Her daughter, Beth Kluttz, confirmed Friday that Cole died of a heart attack Jan. 7 at Kluttz’s home.
Our deepest condolences to the family of U.S. Marine Sergeant Dorothy Cole. A Kannapolis resident, Dorothy (Dot), passed away last week. At 107 years old, she was the oldest living U.S. Marine. Semper Fidelis pic.twitter.com/CVRRdV8c7q
— Kannapolis, NC (@Kannapolis) January 14, 2021
The Marine Corps recognized Cole as its oldest veteran in September.
Cole was 29 years old when she enlisted in the Marines in 1943. Two years earlier she had tried to join the Navy, but, at 4 feet, 11 inches, she did not meet their height requirement, the Marine Corps Times reported.
Still, she wanted to serve.
“Everyone was out doing something ― there were women helping the Red Cross, or even in churches they were knitting things,” Cole said in a video the Marine Corps posted on social media. “So I decided that I wanted to do something and I would go into the Marine Corps.”
In July 1942, President Franklin D. Roosevelt signed the Marine Corps Women’s Reserve into law, giving women the chance to fill positions left open by men headed to combat. The Corps delayed formation of the branch until February 1943, and Cole enlisted five months later, becoming one of the branch’s earliest volunteers.
She tried to persuade the Marines to let her be a pilot, like Amelia Earhart, but despite 200 hours flying a Piper Cub and completing six weeks of boot camp, she wound up “behind a typewriter instead of an airplane.”
She achieved the rank of sergeant before leaving the service in 1945.
Women were permanently allowed to serve in the Marines in 1948, according to the Women Marines Association.
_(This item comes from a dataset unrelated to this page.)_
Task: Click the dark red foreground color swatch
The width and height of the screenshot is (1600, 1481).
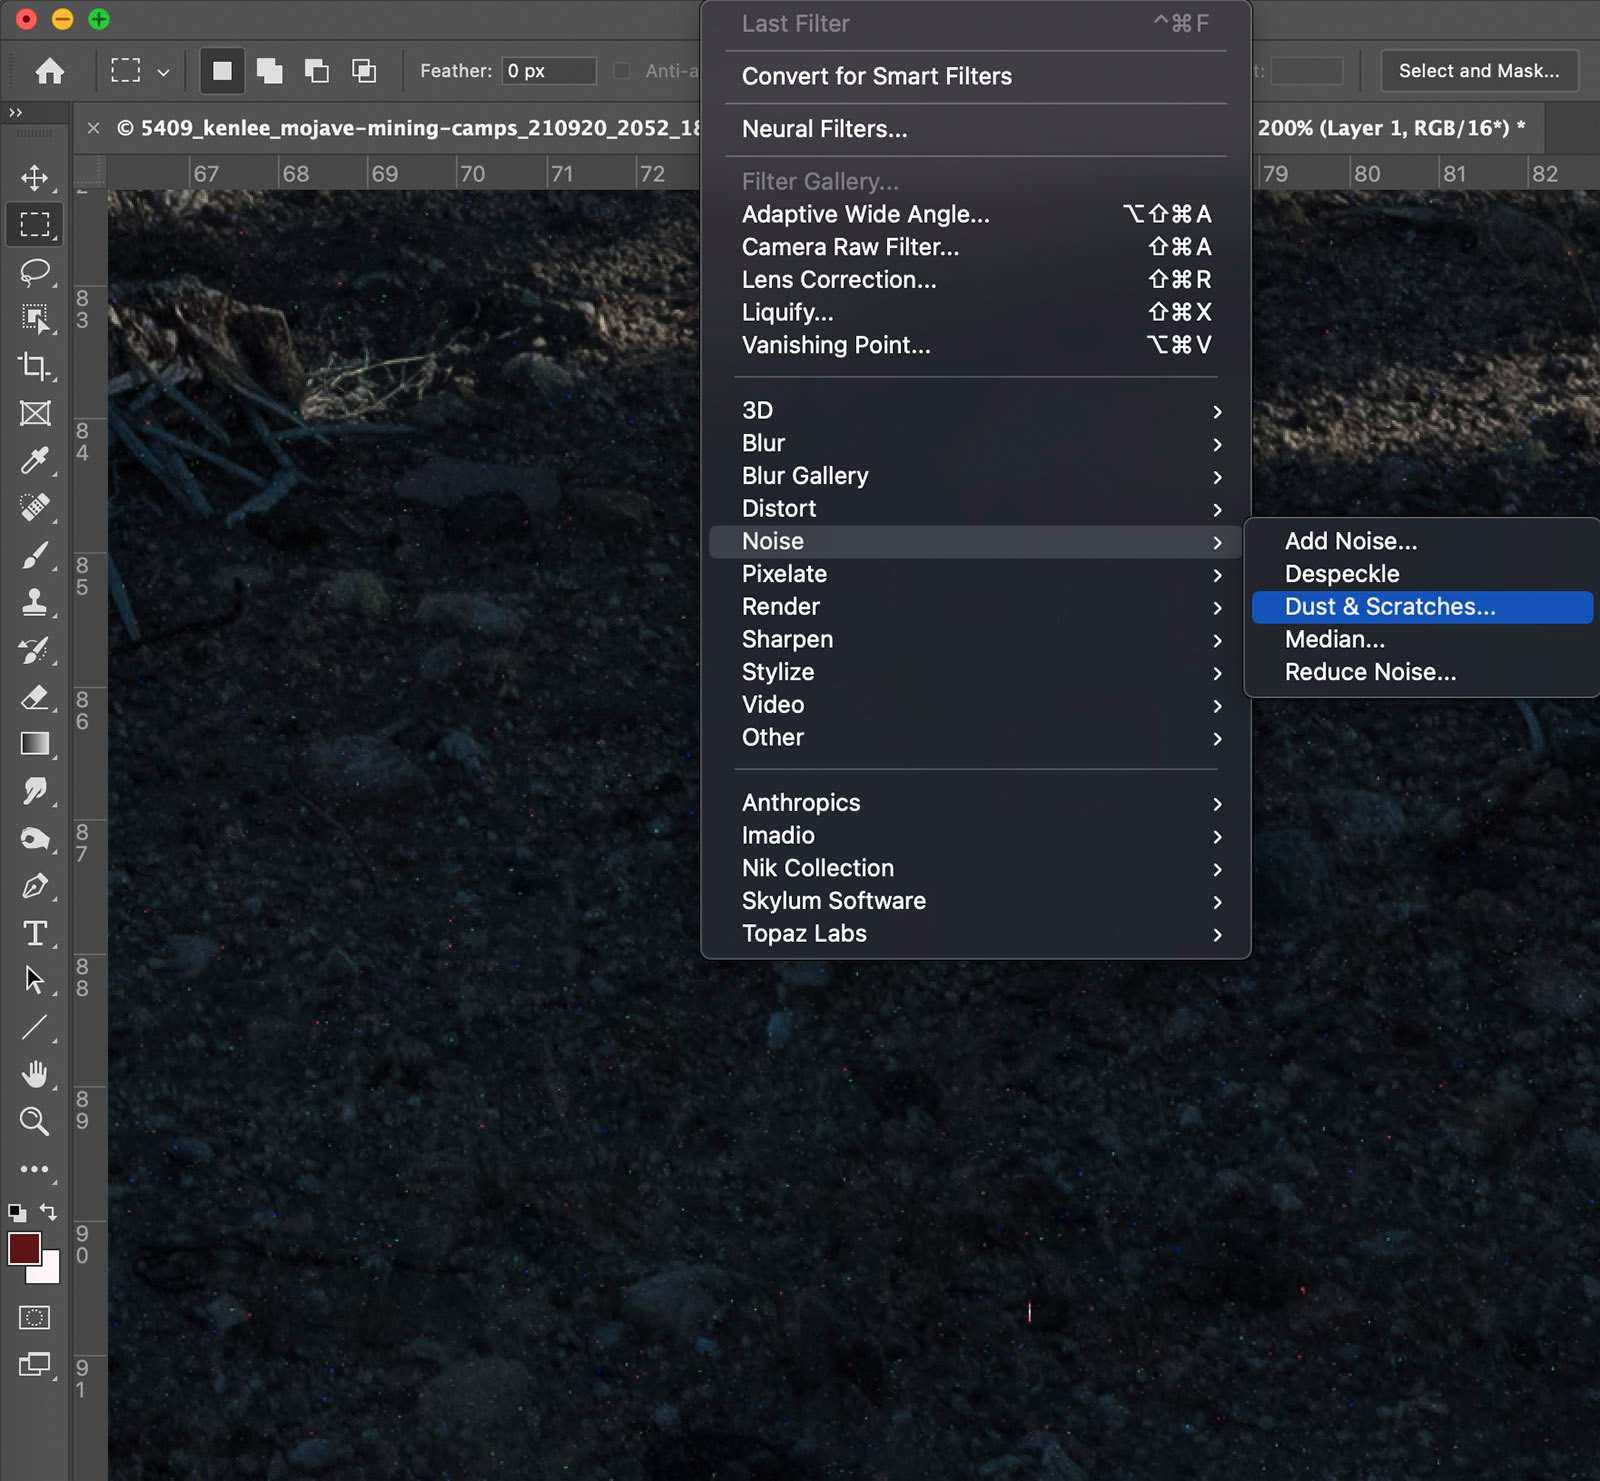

In 1995, the Marine Corps welcomed its first female pilot, Military Times reported.
Cole’s husband, Wiley, served in the Navy. She moved to San Francisco to be with him after the war where they married and had their only child, Kluttz.
Kluttz moved from California to North Carolina in 1976. Cole followed her to the area in 1979.
She is survived by her daughter, two granddaughters and six great-grandchildren, the Marine Corps Times reported.
Instead of flowers, she asked donations be made to Covenant Presbyterian Church, where she was a member for 40 years, or to the Marine Corps League Cabarrus Detachment, according to her obituary.